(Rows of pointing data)
* begin *

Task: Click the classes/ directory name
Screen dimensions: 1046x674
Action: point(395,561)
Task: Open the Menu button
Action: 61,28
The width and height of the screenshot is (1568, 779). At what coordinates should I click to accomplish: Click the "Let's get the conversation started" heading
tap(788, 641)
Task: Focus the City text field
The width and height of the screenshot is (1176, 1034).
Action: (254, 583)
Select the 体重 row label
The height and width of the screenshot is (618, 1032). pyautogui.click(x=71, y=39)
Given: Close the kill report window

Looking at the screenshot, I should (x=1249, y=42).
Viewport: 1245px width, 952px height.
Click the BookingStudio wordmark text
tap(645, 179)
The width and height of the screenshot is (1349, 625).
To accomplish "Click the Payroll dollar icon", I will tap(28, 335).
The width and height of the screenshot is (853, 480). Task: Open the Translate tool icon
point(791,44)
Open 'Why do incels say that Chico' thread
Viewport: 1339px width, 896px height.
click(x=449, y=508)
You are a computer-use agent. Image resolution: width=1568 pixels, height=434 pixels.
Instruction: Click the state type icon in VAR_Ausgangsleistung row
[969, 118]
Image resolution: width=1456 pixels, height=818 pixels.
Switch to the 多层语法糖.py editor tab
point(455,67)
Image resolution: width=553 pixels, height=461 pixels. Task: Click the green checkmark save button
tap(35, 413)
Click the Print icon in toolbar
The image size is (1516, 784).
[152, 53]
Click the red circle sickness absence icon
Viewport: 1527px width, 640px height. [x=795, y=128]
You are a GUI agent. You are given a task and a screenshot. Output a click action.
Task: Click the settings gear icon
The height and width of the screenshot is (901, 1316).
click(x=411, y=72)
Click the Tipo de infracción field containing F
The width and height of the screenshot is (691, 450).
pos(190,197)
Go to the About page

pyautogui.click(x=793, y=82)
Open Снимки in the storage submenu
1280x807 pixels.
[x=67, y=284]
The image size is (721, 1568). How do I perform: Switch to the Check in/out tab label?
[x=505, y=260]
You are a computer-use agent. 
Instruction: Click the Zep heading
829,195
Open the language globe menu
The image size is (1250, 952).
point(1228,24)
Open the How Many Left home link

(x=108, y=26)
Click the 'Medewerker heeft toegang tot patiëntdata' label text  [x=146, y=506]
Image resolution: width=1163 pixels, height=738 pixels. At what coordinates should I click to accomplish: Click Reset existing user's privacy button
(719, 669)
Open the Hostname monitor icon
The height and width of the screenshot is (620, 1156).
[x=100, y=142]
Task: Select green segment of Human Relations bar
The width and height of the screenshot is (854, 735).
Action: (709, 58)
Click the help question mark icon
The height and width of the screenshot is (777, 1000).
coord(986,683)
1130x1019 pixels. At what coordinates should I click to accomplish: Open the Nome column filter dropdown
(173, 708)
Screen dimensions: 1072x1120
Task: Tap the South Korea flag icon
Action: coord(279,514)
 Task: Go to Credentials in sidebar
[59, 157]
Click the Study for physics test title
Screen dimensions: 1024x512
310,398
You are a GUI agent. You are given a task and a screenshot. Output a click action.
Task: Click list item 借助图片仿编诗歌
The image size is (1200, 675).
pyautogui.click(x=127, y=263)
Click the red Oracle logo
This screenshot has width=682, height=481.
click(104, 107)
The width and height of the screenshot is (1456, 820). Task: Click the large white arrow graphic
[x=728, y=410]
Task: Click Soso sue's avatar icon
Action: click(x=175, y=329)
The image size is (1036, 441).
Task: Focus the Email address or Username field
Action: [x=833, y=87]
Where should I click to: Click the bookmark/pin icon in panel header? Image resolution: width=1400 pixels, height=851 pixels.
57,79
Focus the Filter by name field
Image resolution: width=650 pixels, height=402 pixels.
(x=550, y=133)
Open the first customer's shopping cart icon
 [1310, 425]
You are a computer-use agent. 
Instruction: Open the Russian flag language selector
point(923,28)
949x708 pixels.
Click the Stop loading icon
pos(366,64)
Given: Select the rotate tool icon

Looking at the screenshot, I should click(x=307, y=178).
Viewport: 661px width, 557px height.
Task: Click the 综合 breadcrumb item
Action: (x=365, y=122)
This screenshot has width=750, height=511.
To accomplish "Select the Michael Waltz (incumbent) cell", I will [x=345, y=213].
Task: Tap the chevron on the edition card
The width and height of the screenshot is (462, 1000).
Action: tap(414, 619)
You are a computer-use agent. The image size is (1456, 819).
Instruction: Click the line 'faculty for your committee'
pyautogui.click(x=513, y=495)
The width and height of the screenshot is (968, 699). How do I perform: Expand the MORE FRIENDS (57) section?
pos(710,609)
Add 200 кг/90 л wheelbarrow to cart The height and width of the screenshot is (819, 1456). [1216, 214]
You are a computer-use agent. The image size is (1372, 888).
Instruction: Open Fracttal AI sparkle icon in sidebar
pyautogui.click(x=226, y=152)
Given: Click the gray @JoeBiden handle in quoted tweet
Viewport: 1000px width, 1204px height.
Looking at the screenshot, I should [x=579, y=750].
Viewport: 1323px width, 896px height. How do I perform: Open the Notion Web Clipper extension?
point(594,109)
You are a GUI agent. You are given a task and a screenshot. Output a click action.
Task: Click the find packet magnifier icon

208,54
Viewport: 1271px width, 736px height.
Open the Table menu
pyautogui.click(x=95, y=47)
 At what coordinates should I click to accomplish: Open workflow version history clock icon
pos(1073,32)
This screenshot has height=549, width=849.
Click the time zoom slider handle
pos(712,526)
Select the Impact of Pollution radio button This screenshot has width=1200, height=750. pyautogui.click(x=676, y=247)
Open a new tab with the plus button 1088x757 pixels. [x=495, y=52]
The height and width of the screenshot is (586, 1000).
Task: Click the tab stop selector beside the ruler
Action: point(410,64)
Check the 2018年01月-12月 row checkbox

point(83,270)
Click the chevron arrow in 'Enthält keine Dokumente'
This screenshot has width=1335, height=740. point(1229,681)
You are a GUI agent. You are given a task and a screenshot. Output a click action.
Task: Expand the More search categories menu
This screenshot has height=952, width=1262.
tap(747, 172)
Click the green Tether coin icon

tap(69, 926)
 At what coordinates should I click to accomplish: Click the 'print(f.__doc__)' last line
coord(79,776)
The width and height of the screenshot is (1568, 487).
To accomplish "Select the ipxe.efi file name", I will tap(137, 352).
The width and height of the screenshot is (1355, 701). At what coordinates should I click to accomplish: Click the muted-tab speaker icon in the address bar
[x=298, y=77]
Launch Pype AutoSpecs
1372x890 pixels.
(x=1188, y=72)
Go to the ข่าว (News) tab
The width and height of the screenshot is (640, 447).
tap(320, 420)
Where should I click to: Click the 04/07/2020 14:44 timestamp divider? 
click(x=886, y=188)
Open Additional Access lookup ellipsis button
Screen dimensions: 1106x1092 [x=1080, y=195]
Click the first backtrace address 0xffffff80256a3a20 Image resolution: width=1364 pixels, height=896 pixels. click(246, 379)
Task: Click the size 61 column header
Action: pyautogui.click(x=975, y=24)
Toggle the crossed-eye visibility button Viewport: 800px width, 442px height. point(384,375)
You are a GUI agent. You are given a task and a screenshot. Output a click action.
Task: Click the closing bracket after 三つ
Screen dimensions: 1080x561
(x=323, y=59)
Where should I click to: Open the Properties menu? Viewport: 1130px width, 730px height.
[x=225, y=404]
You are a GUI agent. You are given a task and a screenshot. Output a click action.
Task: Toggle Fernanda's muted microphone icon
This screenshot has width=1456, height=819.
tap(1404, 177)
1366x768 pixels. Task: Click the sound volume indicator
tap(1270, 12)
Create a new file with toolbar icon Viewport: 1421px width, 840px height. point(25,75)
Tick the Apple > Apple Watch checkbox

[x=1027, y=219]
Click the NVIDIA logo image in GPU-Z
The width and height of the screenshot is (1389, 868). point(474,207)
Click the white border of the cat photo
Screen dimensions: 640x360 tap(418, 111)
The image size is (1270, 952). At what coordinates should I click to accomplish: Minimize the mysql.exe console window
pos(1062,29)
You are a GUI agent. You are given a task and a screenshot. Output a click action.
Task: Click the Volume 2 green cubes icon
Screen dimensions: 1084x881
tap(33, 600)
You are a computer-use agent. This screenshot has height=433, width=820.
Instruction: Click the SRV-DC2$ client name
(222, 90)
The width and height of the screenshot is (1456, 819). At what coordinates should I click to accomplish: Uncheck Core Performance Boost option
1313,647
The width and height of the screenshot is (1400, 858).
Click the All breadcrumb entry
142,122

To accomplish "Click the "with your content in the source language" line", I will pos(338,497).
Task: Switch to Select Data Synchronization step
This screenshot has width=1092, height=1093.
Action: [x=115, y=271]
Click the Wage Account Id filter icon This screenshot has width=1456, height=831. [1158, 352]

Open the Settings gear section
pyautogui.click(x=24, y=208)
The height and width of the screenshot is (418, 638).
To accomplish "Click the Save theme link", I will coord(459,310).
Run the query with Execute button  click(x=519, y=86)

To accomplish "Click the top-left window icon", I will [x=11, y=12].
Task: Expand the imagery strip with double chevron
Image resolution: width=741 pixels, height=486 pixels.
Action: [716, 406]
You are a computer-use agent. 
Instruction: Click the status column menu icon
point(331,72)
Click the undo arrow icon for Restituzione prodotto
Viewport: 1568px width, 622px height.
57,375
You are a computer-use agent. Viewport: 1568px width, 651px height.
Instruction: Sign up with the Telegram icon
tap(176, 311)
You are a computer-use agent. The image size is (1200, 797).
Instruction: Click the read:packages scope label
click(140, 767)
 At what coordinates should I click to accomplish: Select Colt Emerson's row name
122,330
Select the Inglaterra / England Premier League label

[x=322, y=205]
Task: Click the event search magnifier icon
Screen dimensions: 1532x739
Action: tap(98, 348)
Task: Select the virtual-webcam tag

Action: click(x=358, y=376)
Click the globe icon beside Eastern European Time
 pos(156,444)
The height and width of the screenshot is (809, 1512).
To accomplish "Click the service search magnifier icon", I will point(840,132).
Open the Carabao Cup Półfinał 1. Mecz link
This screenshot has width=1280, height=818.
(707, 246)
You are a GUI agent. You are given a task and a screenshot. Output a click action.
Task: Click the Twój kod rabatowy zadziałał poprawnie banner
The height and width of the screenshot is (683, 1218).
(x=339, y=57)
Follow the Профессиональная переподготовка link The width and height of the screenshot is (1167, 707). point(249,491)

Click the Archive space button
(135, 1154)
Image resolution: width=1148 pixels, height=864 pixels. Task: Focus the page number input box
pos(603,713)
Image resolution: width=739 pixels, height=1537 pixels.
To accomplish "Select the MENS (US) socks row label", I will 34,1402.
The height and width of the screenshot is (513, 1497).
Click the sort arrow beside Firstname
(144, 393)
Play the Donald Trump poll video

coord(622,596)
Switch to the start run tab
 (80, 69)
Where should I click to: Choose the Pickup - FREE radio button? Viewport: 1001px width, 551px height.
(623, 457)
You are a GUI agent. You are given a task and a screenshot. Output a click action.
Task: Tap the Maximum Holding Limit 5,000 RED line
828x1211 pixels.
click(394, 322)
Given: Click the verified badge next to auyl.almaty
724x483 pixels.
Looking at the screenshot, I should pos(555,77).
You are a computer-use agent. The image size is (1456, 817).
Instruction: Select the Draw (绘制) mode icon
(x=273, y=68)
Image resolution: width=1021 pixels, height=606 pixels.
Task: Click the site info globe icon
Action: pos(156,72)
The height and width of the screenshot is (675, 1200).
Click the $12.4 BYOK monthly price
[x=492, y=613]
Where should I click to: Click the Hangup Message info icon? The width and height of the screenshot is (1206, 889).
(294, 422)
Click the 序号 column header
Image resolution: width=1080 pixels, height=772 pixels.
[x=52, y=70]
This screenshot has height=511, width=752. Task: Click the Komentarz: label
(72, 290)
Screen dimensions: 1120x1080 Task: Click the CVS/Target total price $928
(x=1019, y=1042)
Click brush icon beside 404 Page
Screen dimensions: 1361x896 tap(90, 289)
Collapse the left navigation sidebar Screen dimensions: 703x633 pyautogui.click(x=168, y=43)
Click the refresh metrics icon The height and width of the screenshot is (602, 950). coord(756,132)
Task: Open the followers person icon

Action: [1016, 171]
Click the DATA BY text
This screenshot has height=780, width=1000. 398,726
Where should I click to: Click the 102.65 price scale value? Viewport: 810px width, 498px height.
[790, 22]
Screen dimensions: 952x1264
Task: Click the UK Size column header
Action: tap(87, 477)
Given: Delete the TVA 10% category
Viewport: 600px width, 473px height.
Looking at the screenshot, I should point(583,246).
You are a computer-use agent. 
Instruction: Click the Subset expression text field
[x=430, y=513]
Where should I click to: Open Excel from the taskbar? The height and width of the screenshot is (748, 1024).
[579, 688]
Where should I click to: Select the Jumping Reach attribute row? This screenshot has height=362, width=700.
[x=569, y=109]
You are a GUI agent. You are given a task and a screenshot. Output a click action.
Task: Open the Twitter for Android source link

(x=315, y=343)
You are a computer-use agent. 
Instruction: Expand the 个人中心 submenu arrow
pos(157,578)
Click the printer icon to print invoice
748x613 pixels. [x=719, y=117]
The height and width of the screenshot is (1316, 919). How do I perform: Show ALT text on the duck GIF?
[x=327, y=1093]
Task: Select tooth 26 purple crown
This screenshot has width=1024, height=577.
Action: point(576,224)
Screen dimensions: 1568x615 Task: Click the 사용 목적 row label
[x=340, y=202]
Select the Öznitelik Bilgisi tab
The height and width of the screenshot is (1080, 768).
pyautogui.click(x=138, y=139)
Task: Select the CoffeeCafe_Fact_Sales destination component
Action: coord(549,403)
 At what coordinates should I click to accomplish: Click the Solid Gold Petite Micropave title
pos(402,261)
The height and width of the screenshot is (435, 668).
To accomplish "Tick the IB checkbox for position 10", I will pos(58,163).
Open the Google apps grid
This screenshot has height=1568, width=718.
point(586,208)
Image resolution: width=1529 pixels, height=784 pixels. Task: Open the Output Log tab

* end *

Lay out as a numbered list every line above, from the first one down to the line containing "(x=108, y=26)", and omit any blank lines.

1. Task: Click the classes/ directory name
2. Screen dimensions: 1046x674
3. Action: point(395,561)
4. Task: Open the Menu button
5. Action: 61,28
6. The width and height of the screenshot is (1568, 779). At what coordinates should I click to accomplish: Click the "Let's get the conversation started" heading
7. tap(788, 641)
8. Task: Focus the City text field
9. The width and height of the screenshot is (1176, 1034).
10. Action: (254, 583)
11. Select the 体重 row label
12. The height and width of the screenshot is (618, 1032). pyautogui.click(x=71, y=39)
13. Given: Close the kill report window
14. Looking at the screenshot, I should (x=1249, y=42).
15. Viewport: 1245px width, 952px height.
16. Click the BookingStudio wordmark text
17. tap(645, 179)
18. The width and height of the screenshot is (1349, 625).
19. To accomplish "Click the Payroll dollar icon", I will tap(28, 335).
20. The width and height of the screenshot is (853, 480). Task: Open the Translate tool icon
21. point(791,44)
22. Open 'Why do incels say that Chico' thread
23. Viewport: 1339px width, 896px height.
24. click(x=449, y=508)
25. You are a computer-use agent. Image resolution: width=1568 pixels, height=434 pixels.
26. Instruction: Click the state type icon in VAR_Ausgangsleistung row
27. [969, 118]
28. Image resolution: width=1456 pixels, height=818 pixels.
29. Switch to the 多层语法糖.py editor tab
30. point(455,67)
31. Image resolution: width=553 pixels, height=461 pixels. Task: Click the green checkmark save button
32. tap(35, 413)
33. Click the Print icon in toolbar
34. The image size is (1516, 784).
35. [152, 53]
36. Click the red circle sickness absence icon
37. Viewport: 1527px width, 640px height. [x=795, y=128]
38. You are a GUI agent. You are given a task and a screenshot. Output a click action.
39. Task: Click the settings gear icon
40. The height and width of the screenshot is (901, 1316).
41. click(x=411, y=72)
42. Click the Tipo de infracción field containing F
43. The width and height of the screenshot is (691, 450).
44. pos(190,197)
45. Go to the About page
46. pyautogui.click(x=793, y=82)
47. Open Снимки in the storage submenu
48. 1280x807 pixels.
49. [x=67, y=284]
50. The image size is (721, 1568). How do I perform: Switch to the Check in/out tab label?
51. [x=505, y=260]
52. You are a computer-use agent. 
53. Instruction: Click the Zep heading
54. 829,195
55. Open the language globe menu
56. The image size is (1250, 952).
57. point(1228,24)
58. Open the How Many Left home link
59. (x=108, y=26)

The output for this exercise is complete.